Assignment –
Your answer must be every line of the data that holds the string "computer".

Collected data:
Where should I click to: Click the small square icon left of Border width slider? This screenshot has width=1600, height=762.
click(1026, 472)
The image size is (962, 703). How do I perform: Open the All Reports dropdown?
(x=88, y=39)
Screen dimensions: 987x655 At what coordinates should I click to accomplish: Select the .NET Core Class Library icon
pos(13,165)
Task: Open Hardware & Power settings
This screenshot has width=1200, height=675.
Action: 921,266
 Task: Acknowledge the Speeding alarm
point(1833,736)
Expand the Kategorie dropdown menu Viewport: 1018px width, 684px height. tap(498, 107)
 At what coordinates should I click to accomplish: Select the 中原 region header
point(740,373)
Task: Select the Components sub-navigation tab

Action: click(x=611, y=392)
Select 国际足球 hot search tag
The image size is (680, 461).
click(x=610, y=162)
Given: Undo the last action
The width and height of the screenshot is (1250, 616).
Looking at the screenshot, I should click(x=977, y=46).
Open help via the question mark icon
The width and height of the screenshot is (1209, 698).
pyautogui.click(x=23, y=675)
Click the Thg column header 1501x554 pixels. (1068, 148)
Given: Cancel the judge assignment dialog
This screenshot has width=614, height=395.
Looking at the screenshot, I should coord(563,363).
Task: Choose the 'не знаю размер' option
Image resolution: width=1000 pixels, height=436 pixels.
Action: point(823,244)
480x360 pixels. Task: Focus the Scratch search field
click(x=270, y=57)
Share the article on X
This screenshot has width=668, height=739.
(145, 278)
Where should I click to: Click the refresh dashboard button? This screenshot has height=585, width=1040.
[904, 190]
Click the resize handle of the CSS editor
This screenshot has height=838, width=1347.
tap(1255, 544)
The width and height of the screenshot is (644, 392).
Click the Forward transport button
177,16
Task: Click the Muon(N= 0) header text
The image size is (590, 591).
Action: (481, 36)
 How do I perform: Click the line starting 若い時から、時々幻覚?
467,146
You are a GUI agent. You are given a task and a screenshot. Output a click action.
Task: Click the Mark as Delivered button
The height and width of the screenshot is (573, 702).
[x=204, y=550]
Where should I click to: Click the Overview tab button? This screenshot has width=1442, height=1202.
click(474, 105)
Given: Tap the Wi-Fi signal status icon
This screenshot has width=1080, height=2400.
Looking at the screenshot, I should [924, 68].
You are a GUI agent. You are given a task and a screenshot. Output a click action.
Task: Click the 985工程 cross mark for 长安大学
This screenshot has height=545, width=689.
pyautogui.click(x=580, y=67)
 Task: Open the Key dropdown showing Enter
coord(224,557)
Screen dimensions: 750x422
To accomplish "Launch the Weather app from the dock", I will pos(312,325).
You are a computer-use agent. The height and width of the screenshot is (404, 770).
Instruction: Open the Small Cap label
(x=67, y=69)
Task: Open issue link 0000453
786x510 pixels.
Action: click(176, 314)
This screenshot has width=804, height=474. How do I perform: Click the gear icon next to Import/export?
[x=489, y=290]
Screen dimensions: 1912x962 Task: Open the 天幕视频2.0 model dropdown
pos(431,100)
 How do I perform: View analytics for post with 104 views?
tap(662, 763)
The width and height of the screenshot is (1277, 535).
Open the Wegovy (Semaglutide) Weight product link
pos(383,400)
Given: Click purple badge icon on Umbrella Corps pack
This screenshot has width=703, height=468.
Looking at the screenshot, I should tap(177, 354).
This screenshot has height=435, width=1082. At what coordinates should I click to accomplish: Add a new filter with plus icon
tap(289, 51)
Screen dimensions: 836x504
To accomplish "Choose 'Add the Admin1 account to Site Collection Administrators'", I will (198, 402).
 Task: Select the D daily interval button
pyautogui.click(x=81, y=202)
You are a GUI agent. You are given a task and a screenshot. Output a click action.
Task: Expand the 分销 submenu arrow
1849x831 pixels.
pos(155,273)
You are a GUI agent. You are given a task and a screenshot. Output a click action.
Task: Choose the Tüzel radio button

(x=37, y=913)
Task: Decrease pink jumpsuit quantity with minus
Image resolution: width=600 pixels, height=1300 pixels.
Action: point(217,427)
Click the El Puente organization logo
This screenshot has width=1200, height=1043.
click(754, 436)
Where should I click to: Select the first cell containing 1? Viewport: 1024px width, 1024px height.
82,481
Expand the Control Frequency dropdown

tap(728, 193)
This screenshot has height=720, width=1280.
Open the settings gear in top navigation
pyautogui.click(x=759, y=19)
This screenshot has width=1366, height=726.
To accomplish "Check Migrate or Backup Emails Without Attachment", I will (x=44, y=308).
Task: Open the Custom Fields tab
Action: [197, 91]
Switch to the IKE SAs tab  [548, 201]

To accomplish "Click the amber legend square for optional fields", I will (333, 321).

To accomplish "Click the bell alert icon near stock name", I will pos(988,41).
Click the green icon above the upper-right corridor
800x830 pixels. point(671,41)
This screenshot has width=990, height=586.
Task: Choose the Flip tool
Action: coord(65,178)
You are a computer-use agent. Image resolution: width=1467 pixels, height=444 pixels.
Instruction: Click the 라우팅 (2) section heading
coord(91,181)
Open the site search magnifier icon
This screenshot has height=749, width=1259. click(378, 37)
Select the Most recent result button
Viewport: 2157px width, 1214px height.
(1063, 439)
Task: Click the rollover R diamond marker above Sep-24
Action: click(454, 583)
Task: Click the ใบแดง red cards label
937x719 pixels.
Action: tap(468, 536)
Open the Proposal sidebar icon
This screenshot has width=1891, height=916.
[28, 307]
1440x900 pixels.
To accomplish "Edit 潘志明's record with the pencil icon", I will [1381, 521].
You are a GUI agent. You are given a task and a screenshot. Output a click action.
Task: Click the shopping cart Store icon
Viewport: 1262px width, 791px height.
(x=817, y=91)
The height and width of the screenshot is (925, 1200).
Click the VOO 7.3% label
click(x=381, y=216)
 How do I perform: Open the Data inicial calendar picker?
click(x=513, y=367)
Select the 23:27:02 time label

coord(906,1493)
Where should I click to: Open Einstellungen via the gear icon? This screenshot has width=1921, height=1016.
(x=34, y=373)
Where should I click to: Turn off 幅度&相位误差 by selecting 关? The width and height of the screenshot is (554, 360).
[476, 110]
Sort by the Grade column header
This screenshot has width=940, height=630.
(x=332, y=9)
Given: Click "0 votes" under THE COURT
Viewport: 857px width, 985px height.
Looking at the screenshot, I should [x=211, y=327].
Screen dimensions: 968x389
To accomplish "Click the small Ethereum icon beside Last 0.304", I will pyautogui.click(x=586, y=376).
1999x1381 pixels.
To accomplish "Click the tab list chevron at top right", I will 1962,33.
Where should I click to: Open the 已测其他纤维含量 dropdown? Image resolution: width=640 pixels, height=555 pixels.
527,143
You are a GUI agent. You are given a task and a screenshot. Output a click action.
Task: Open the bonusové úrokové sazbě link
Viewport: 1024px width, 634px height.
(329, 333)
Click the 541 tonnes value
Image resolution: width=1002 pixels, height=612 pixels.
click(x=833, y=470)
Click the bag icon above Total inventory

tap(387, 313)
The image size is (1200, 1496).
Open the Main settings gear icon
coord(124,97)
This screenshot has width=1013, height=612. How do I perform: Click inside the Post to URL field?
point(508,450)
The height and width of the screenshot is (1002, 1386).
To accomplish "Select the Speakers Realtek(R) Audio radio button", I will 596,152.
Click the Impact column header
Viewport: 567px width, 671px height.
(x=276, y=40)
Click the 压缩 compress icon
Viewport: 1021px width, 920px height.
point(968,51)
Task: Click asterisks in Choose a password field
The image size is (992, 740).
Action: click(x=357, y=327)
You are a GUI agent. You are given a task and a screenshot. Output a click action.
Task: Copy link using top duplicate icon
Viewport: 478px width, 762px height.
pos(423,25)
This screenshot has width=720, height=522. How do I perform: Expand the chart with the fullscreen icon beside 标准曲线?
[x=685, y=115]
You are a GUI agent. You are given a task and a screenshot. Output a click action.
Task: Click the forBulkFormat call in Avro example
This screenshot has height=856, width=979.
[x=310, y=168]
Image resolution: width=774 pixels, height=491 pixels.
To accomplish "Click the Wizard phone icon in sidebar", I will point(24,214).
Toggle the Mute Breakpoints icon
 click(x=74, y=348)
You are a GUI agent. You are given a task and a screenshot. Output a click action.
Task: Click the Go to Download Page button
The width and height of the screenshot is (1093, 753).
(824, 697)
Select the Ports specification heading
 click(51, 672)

Answer section –
You are a computer-use agent. The height and width of the screenshot is (404, 770).
You are a computer-use agent. Image resolution: width=1467 pixels, height=444 pixels.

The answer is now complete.